The authors acknowledge several limitations. As is true with retrospective designs, the reliability and accuracy of information derived from chart reviews are difficult to verify. Information on the time course of treatments among those who received pharmacological management were missing and only highlights the poor documentation that needs to be addressed even among major hospitals in KSA. While the findings cannot be generalized, it can still serve as a reference that can be used for comparison to other local and international health institutions.
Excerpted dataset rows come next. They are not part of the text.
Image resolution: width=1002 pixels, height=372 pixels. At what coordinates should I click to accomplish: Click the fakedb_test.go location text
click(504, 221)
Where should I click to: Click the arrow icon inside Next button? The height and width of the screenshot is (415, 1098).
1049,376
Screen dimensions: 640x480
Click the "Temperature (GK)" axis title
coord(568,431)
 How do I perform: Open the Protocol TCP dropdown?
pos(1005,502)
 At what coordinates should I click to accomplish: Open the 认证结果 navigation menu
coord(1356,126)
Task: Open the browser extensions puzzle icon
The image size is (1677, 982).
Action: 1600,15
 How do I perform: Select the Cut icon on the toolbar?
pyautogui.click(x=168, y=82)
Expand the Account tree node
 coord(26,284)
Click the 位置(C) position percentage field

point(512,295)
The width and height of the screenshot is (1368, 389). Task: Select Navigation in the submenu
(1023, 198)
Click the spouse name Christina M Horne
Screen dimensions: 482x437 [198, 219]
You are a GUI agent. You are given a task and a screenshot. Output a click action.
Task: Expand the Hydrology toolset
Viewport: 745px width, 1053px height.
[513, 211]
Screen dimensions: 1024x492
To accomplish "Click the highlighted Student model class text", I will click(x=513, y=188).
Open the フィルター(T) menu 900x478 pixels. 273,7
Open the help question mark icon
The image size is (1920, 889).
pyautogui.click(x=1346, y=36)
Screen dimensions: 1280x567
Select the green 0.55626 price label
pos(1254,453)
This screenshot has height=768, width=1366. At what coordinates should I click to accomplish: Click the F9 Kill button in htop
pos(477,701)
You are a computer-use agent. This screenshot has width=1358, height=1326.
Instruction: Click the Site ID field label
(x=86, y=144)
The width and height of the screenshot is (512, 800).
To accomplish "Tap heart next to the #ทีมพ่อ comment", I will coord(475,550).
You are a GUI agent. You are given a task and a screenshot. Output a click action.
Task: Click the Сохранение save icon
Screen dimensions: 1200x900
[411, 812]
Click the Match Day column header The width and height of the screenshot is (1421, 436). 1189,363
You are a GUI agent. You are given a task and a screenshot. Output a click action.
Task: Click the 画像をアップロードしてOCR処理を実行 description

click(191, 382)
Several factors such as the effect of sex of participants were also not analyzed in the present study.

Conclusion

There is a great gap in fracture care even in one of the best tertiary care centers in Saudi Arabia. Proper post hip fracture assessment and care are lacking, essential laboratory and BMD tests are rarely documented or requested for patients admitted with hip fracture secondary to low-grade trauma at KAMC. Minority of patients received proper osteoporosis treatment after hip fracture. Mortality rate among these patients is quite high but coincide with international figures. Findings warrant reassessment of standards of care provided to these patients. Utilization of clinical pathways or post fracture road map will help to fill the current gap in care. The introduction of Fracture Liaison Service (FLS) in institutions which care for patients with fragility fractures as internationally recommended will definitely change the current status of care. Further studies comparing outcomes of patients who did not undergo surgery are worth investigating.